The Pittsburgh Cocaine Seven: How a Ragtag Group of Fans Took the Fall for Major League Baseball
Major League Baseball has had its share of troubled times. In terms of sheer dirt, three scandals rise to the top: Shoeless Joe and the Black Sox, the 1985 Pittsburgh drug trials, and the steroid era. The former and latter have been covered extensively. Yet there has never been a book detailing the biggest drug trials in baseball history. The Pittsburgh Cocaine Seven tells the whole story in all its shocking details.

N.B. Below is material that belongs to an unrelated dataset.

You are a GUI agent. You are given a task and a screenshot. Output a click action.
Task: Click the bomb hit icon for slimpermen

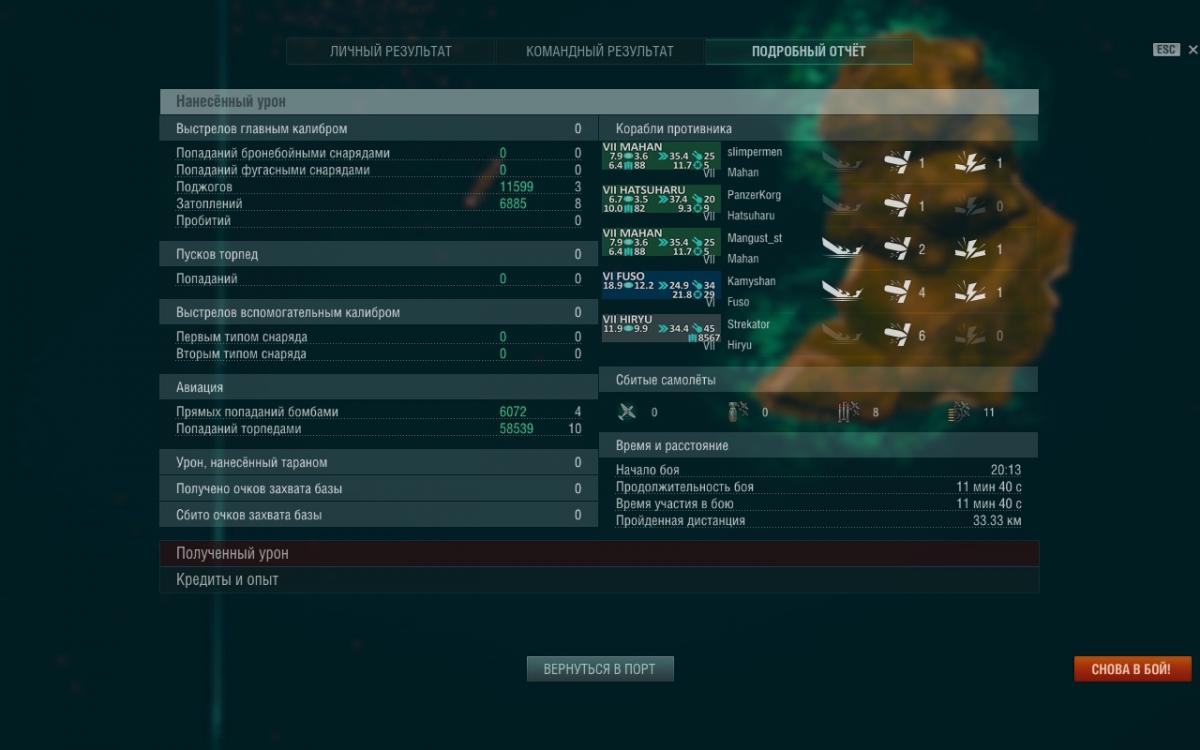click(x=898, y=162)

The MLB participants were among the game's elite, as a virtual all-star team had come to Pittsburgh. Implicated as cocaine users: Keith Hernandez, Dave Parker, Lee Mazzilli, Dusty Baker, Lonnie Smith, Joaquin Andujar, John Milner, Dale Berra. Mentioned as using amphetamines: Willie Mays, Willie Stargell. But the guys who took the fall for these superstars were just average fans, not heavy hitters or major drug dealers, and this book reveals the often comic circumstances of how they set up deals — and how they got busted.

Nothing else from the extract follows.